Aaron: I’ll go back to my yoga meditation teacher training, and I’ll put that hat on. We talk about mind, body, and spirit.
We start off with the body – for people to notice physically what they feel. So if they’re in a situation where their shoulders are tight, their teeth are clenched, their stomach is clenched, maybe they’re developing ulcers or some sort of chronic tension issue in their body – that’s a great first step to notice.
A lot of people are living in the state of fight, flight, or freeze mode, right? They’re just in that state all the time. And the body’s not prepared for that. The body’s prepared for that in short bursts – like when there’s a tiger coming at you – but not necessarily for every single day.
So there are all kinds of really great practices out there that can help you get your body back into a state of relaxation – breathing practices, yoga, meditation, Tai chi. And taking care of the body, the breath, the food that you eat – it’s all a huge part of that resilience.
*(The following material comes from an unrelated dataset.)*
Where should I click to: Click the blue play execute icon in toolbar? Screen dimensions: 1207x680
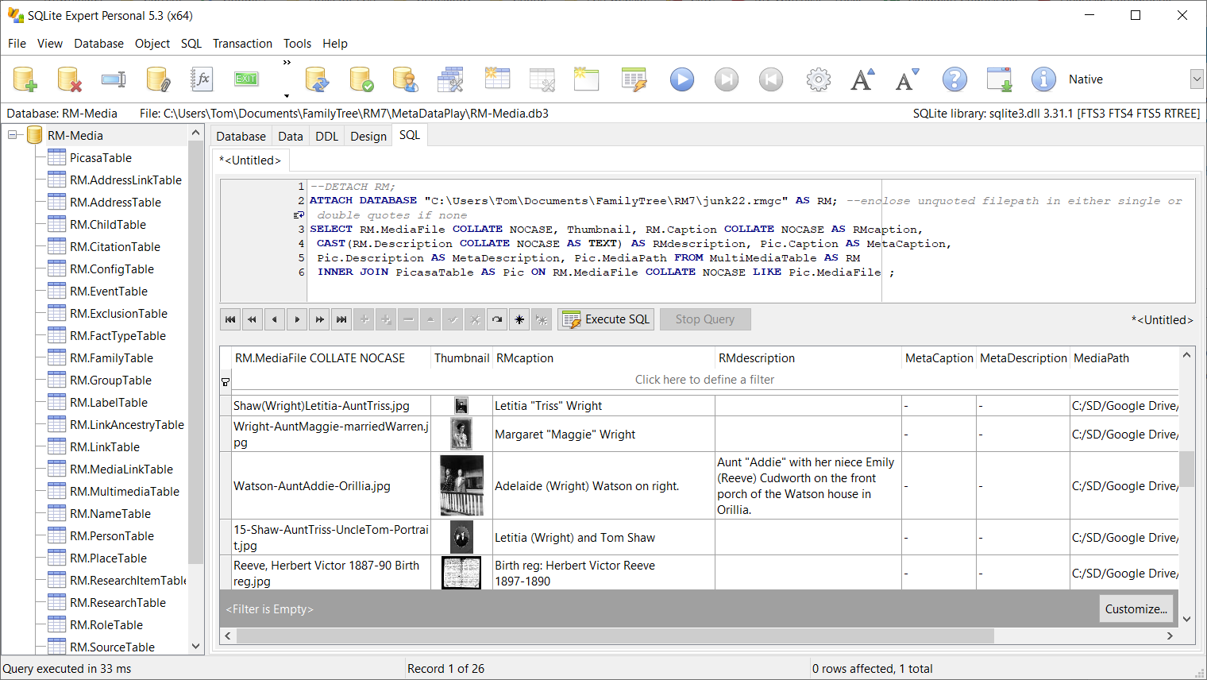pos(681,79)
Regarding the mind, take a look at how much doom-scrolling you’re doing. Let’s say we have 10,000 thoughts a day, and 2,000 of them are about, “Oh, I think I’ll brush my teeth now,” or “I’m going to go wear this outfit,” or whatever … 2,000 thoughts a day are about what you do in your regular everyday life. If the 8,000 thoughts that are left are all about what’s wrong, all about the grief and the suffering and the pain and the anguish and the fear, then that leaves no time or energy for new ways of thinking, no creativity, no self-care. So what we suggest is cut that 8,000 down to 2,000. You’re not putting your head in the sand – you can still stay on top of those issues that really concern you. But then take that 6,000 thoughts that you have left and see what you can do with them, who you can reach out to, who you can be creative with.
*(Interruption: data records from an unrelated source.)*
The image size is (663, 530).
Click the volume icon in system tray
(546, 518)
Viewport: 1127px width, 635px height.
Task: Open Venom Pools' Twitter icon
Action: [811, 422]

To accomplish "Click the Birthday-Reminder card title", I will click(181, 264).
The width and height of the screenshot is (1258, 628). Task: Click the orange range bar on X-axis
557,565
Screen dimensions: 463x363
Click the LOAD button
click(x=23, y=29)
For spirit, we really promote contemplative practices. There are all kinds of ways to be in a state of ease in your mind – stepping out of the everyday thoughts and rumination that a lot of people experience. So finding a teacher or a community or a group or even making a pact with yourself that every Sunday morning you’re going to pack a lunch and go out into nature and sit under your favorite tree with a journal. And just allow that time for you to really resonate with what’s bubbling up from you from your heart, as opposed to what’s coming at you from the radio and the social media and your emails and your work and so on. Just get out of your head, into your heart, into nature, and find a way to let all of the thoughts go so that new ideas, new ways of being, creativity, all of that can bubble up.
There are a lot of people who don’t know how to identify what they’re feeling about climate change. We have something called a Climate Emotions Wheel, which Climate Mental Health Network developed. And it’s just a way for people to look at this wheel and point to what they’re feeling: like, “Oh, yeah, I’m feeling despair. I’m feeling betrayed.” And at a recent conference, we asked people, “How does climate change make you feel?” And there were many people who couldn’t get past the word “anger.” Or they couldn’t get past the word “frustrated.”
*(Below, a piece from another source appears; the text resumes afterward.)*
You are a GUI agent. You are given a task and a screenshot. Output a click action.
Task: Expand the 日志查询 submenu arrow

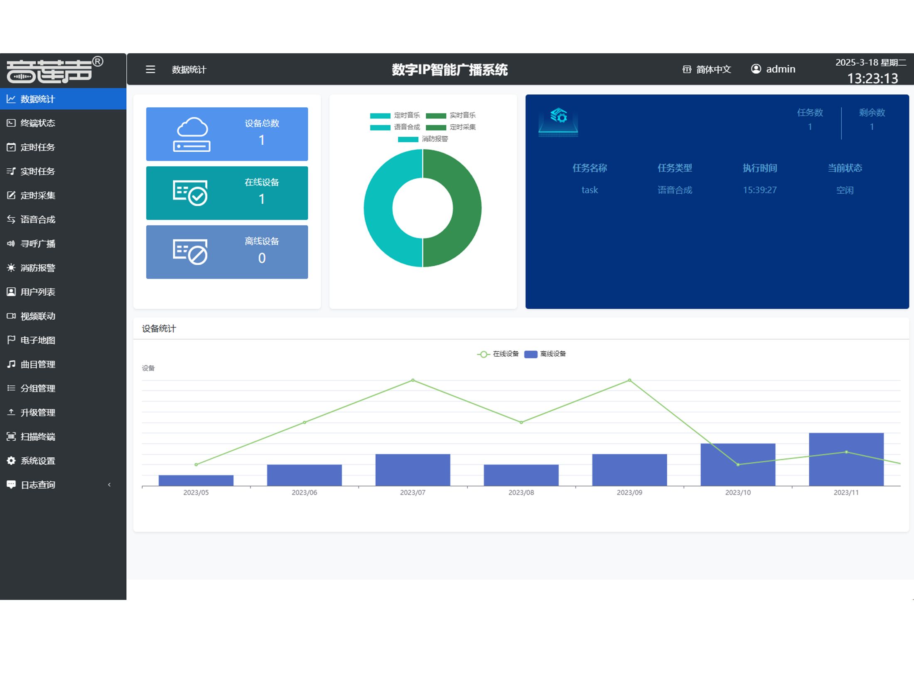point(109,485)
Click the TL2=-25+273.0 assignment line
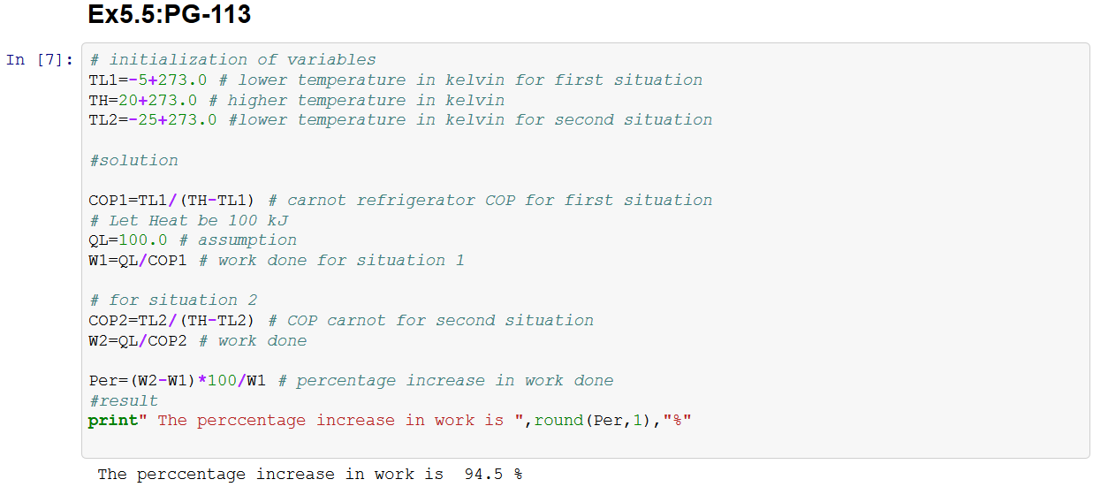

A lot of times people have not been taught how to recognize what their heart is really telling them about how they feel. And so we encourage people to journal, just free form – get into a meditative state. “How am I feeling? What is my body telling me? How is my response when I come back from doing a certain activity? – am I pissy to the dog or do I feel joyful and happy?”
Then find somebody to talk to about it. It could be a peer. It could be a mental health professional. It could be other people within the environmental community. Preventing burnout and overwhelm – the only way that’s going to happen if people feel resourced, they feel joyful, they have great relationships even outside the realm of their environmental activism. That’s the only way they can sustain the work that they do.